= Supercomplex =

Supramolecular structures in mitochondria

I/III/IV Supercomplex. Complex I in yellow, Complex III in green, and Complex IV in purple. A, B, and E are side views of the complexes as they are oriented upright in the membrane. Horizontal lines on E indicate the position of the membrane. D is a view from the intermembrane space. C and F are viewed from inside the matrix.

Modern biological research has revealed strong evidence that the enzymes of the mitochondrial respiratory chain assemble into larger, supramolecular structures called supercomplexes, instead of the traditional fluid model of discrete enzymes dispersed in the inner mitochondrial membrane. These supercomplexes are functionally active and necessary for forming stable respiratory complexes.

One supercomplex of complex I, III, and IV make up a unit known as a respirasome. Respirasomes have been found in a variety of species and tissues, including rat brain, liver, kidney, skeletal muscle, heart, bovine heart, human skin fibroblasts, fungi, plants, and C. elegans.

==History==
In 1955, biologists Britton Chance and G. R. Williams were the first to propose the idea that respiratory enzymes assemble into larger complexes, although the fluid state model remained the standard. However, as early as 1985, researchers had begun isolating complex III/complex IV supercomplexes from bacteria and yeast. Finally, in 2000 Hermann Schägger and Kathy Pfeiffer used Blue Native PAGE to isolate bovine mitochondrial membrane proteins, showing Complex I, III, and IV arranged in supercomplexes.

==Composition and formation==
The most common supercomplexes observed are Complex I/III, Complex I/III/IV, and Complex III/IV. Most of Complex II is found in a free-floating form in both plant and animal mitochondria. Complex V can be found co-migrating as a dimer with other supercomplexes, but scarcely as part of the supercomplex unit.

Supercomplex assembly appears to be dynamic and respiratory enzymes are able to alternate between participating in large respirasomes and existing in a free state. It is not known what triggers changes in complex assembly, but research has revealed that the formation of supercomplexes is heavily dependent upon the lipid composition of the mitochondrial membrane, and in particular requires the presence of cardiolipin, a unique mitochondrial lipid.

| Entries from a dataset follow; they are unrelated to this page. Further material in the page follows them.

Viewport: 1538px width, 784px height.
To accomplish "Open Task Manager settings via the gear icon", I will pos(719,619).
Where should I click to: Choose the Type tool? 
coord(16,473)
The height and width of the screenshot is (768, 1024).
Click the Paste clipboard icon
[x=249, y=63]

In yeast mitochondria lacking cardiolipin, the number of enzymes forming respiratory supercomplexes was significantly reduced. According to Wenz et al. (2009), cardiolipin stabilizes the supercomplex formation by neutralizing the charges of lysine residues in the interaction domain of Complex III with Complex IV. In 2012, Bazan et al. was able to reconstitute trimer and tetramer Complex III/IV supercomplexes from purified complexes isolated from Saccharomyces cerevisiae and exogenous cardiolipin liposomes.

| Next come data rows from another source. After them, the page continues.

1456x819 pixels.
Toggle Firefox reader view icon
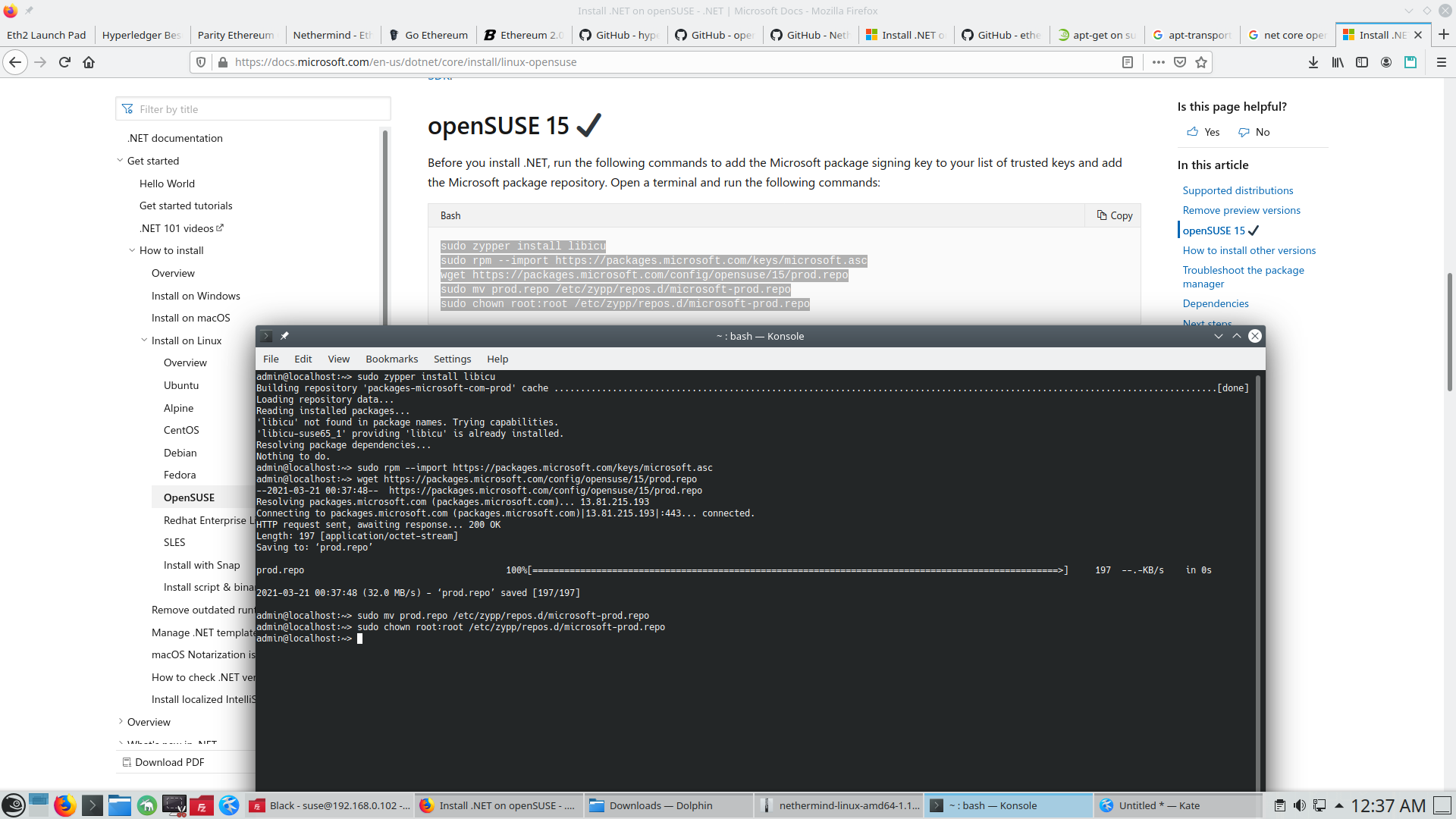[1128, 62]
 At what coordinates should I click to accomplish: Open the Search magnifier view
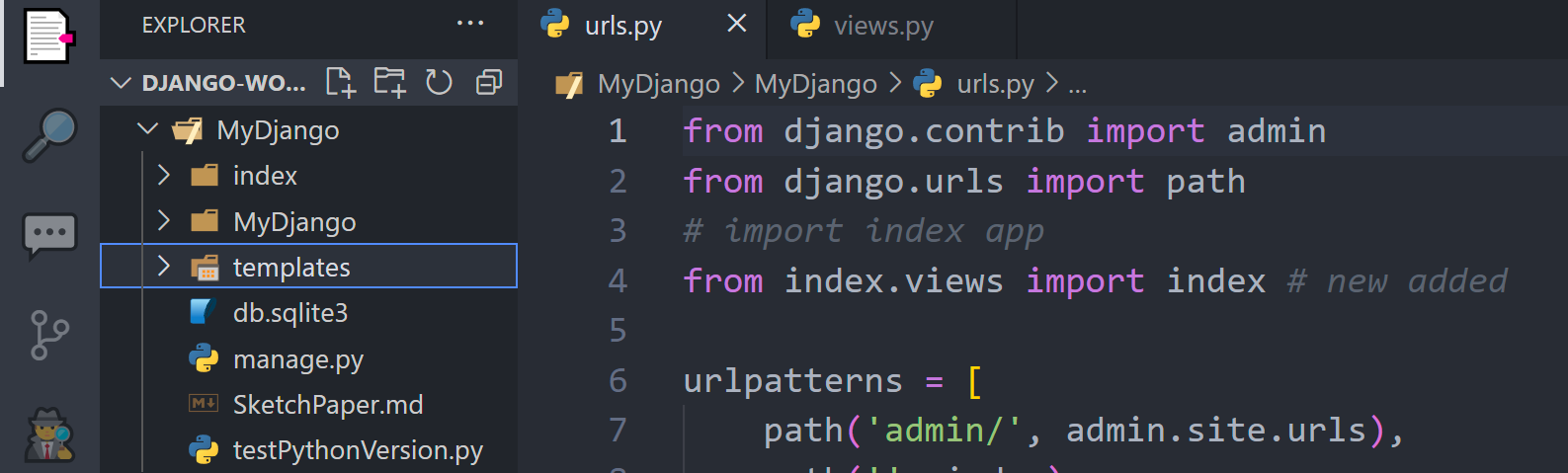49,135
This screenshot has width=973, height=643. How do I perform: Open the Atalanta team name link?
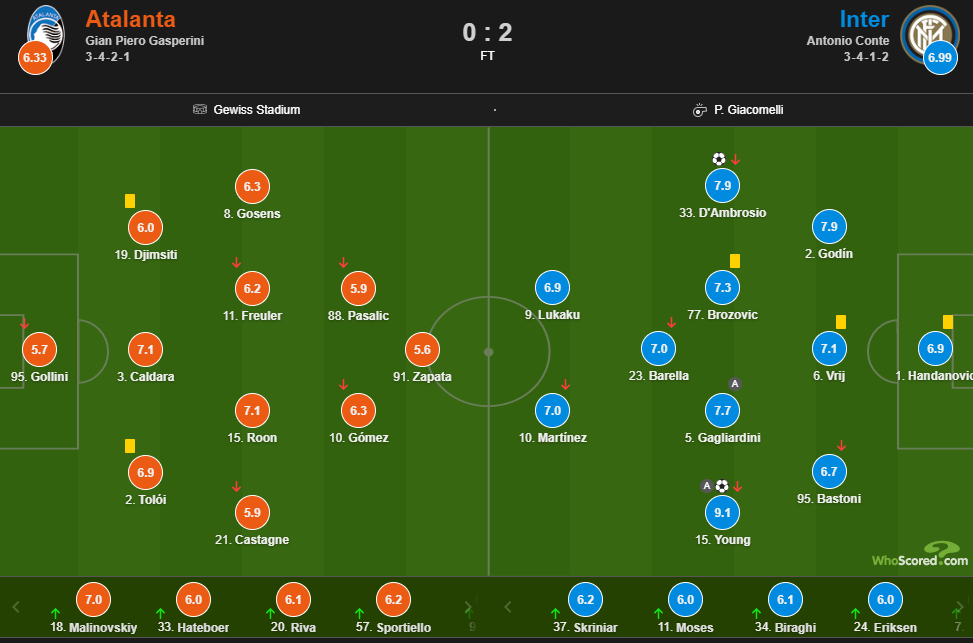(130, 19)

Another hypothesis for respirasome formation is that membrane potential may initiate changes in the electrostatic/hydrophobic interactions mediating the assembly/disassembly of supercomplexes.

==Functional significance==
The functional significance of respirasomes is not entirely clear but more recent research is beginning to shed some light on their purpose. It has been hypothesized that the organization of respiratory enzymes into supercomplexes reduces oxidative damage and increases metabolism efficiency. Schäfer et al. (2006) demonstrated that supercomplexes comprising Complex IV had higher activities in Complex I and III, indicating that the presence of Complex IV modifies the conformation of the other complexes to enhance catalytic activity. Evidence has also been accumulated to show that the presence of respirasomes is necessary for the stability and function of Complex I. In 2013, Lapuente-Brun et al. demonstrated that supercomplex assembly is "dynamic and organizes electron flux to optimize the use of available substrates."